The proposed legislation has been in the works for about four years. Up until now, the Reserve Bank of India has enacted regulations that make businesses keep transaction data within the country. The government, though, has not issued more general data protection regulations such as the EU’s GDPR (General Data Protection Regulation), so companies have been exporting personal data in the absence of clear privacy rules.
“Cross-border interactions are a defining characteristic of today’s interconnected world,” according to an explanatory note from the government accompanying the bill. “Recognising this, it has been provided in the bill that personal data may be transferred to certain notified countries and territories.”
The bill itself explains that the federal government will notify the governments of other countries to which data may be exported, noting that there will be specific conditions that must be met in order for data to be transferred.
“The Central Government may, after an assessment of such factors as it may consider necessary, notify such countries or territories outside India to which a Data Fiduciary may transfer personal data, in accordance with such terms and conditions as may be specified,” according to the draft.
A data fiduciary, according to the draft, could be any person or a group of persons who determines the purpose and means of processing personal data.
Conditions for data transfer outside India
The draft Digital Personal Data Protection Bill, for which the ministry of electronics and information technology has invited feedback from the public via a portal till December 17, also lays out the exemptions and conditions that must be considered when considering the transfer of personal data to other nations.
Some of these conditions include the need to process personal data to enforce legal rights or claims, or when processing data is in the interest of preventing, detecting or investigating any offence.
The draft also specifies certain conditions wherein the government can exempt itself from any of the provisions or statutes under the bill.

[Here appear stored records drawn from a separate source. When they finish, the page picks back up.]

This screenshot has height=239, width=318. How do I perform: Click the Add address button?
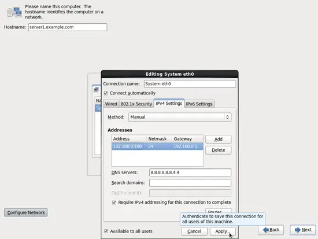pos(218,139)
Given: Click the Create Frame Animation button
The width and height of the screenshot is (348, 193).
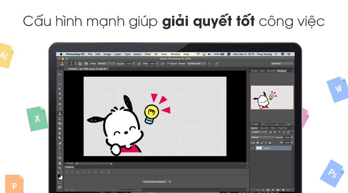Looking at the screenshot, I should (x=154, y=181).
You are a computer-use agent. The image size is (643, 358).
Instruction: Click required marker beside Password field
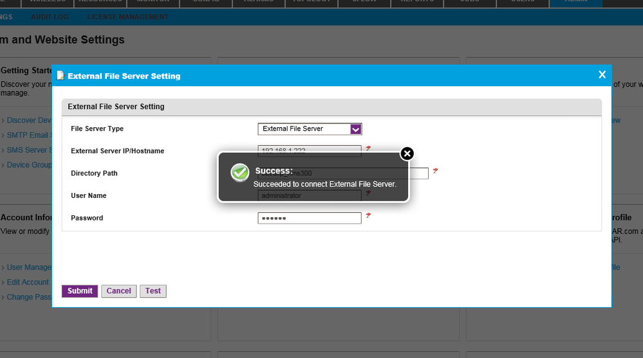click(368, 216)
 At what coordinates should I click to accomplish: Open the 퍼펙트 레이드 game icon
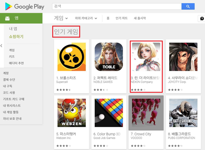coord(109,57)
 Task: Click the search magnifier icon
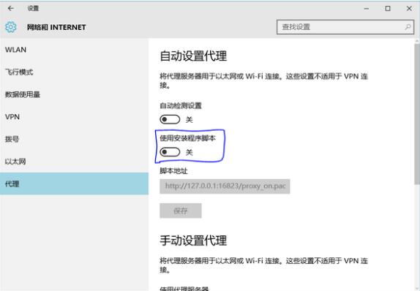[x=408, y=27]
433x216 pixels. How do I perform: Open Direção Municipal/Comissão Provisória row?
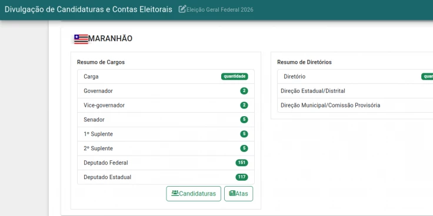(x=355, y=105)
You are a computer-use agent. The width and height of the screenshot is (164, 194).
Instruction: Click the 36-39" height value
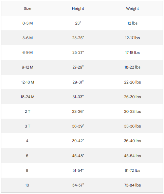[78, 126]
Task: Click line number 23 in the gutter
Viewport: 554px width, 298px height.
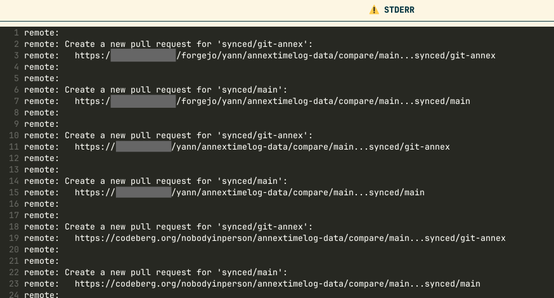Action: tap(14, 284)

The note published by the Indian government explained that national and public interest can be greater than the interest of an individual at certain times.

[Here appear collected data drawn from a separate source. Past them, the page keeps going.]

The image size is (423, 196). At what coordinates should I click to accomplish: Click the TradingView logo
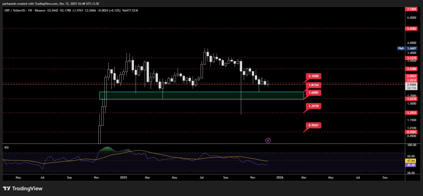23,188
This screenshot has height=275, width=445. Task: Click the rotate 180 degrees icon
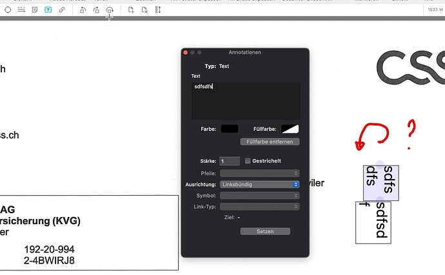[110, 10]
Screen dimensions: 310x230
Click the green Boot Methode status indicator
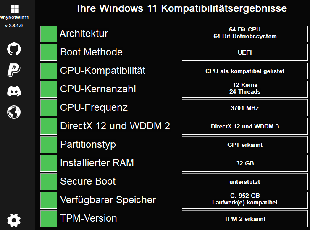[x=49, y=52]
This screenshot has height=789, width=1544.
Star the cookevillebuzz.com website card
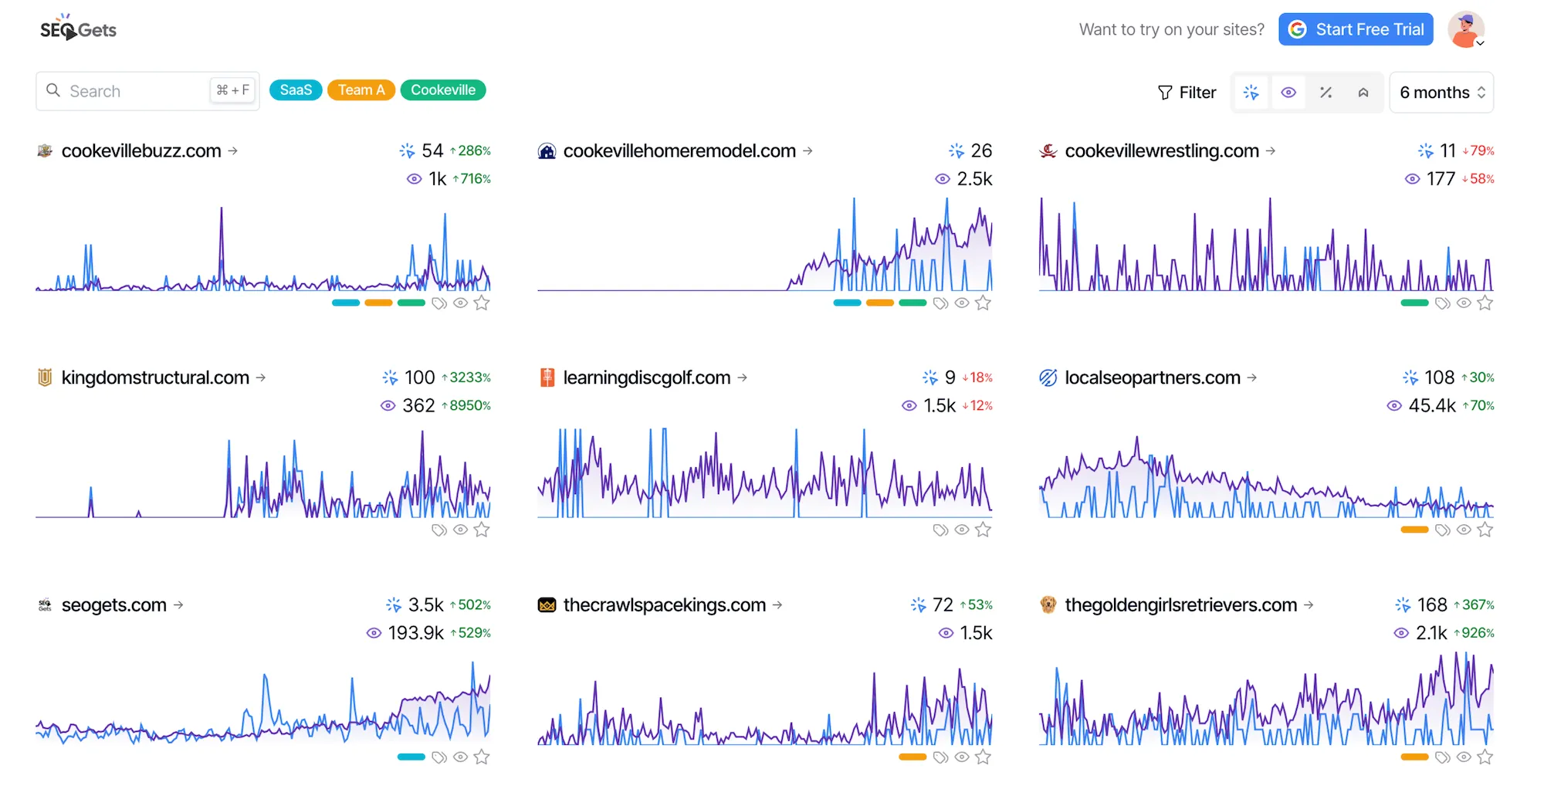tap(482, 303)
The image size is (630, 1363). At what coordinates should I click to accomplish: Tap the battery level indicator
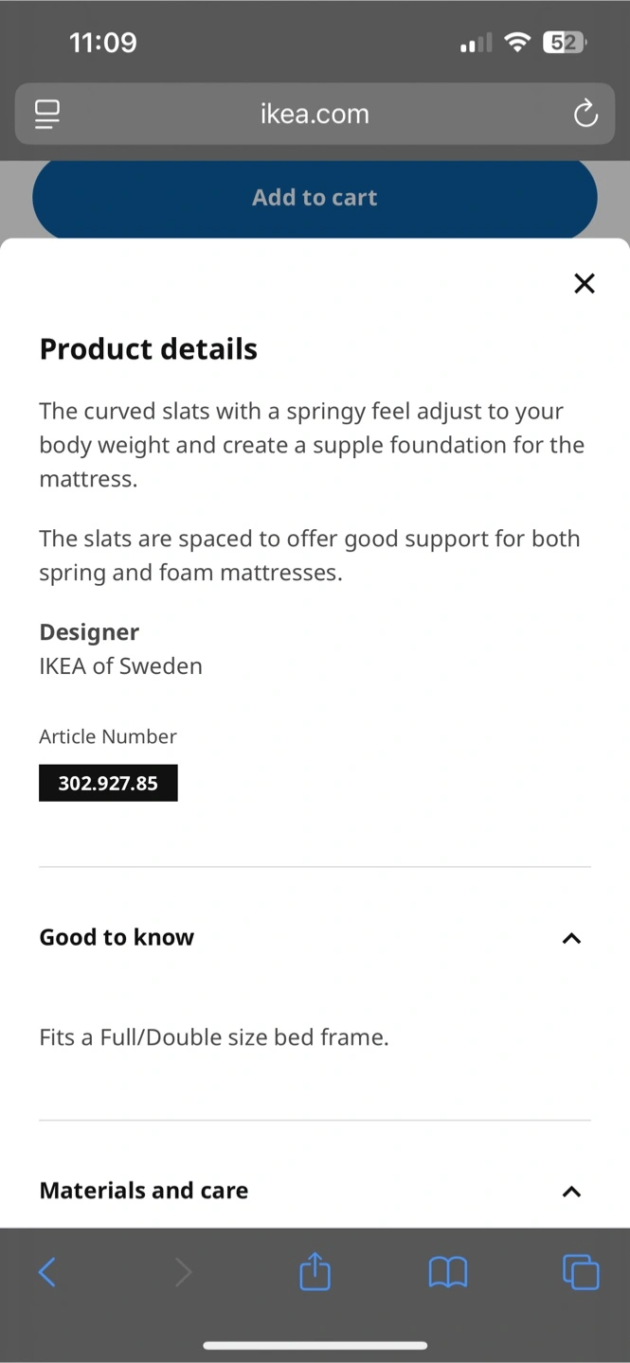point(565,43)
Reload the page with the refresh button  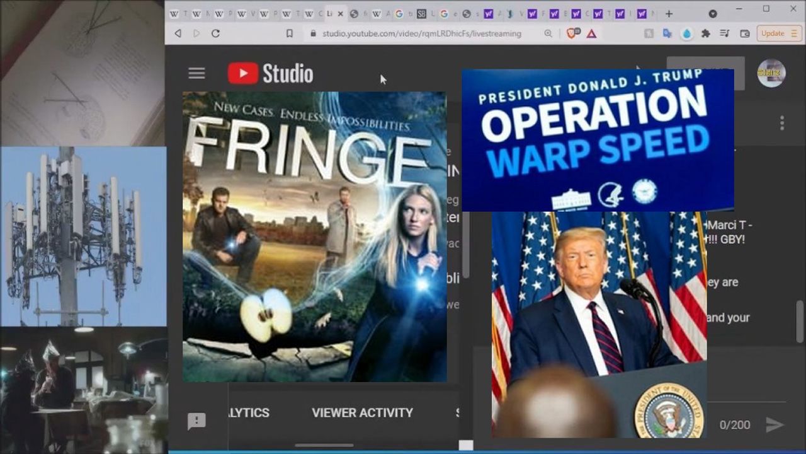point(215,33)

Regulations specify conditions for data collection
Further, the draft specifies that the data collected by any organization or institution should be only used for the purpose it is collected for, and the purpose for which consent to the data collection has been given.
Additionally, the explanatory note from the ministry suggests that personal data cannot be stored perpetually by default and should be limited to a duration suited for the purpose it was collected for.
In terms of security or safeguarding personal data, the draft specifies that “reasonable safeguards are taken to ensure that there is no unauthorised collection or processing of personal data.”
The safeguards, according to the government, are intended to prevent breaches of personal data. The draft suggests the person who is processing personal data will be held accountable in case of a breach.
Stringent penalties for security infractions
The draft bill also proposes stringent penalties on any data processor in case of non-compliance of any of the clauses.
In the event of a personal breach where the processor fails to take reasonable security safeguards, the draft proposes a penalty up to US$30.8 million.
Additionally, in case the processor or entity fails to notify the government board of a breach, a fine of $24.5 million will be imposed, the draft specified.
The maximum penalty imposed in a particular instance of non-compliance would attract a fine up to $61 million, according to the draft.
The draft comes at a time when governments around the world are either in the process of planning or implementing personal data privacy laws.
India’s data privacy laws, when introduced, are expected to cover any business entities operating within the country or intending to process data of Indian citizens, similar to the GDPR regulations and the California Consumer Privacy Act.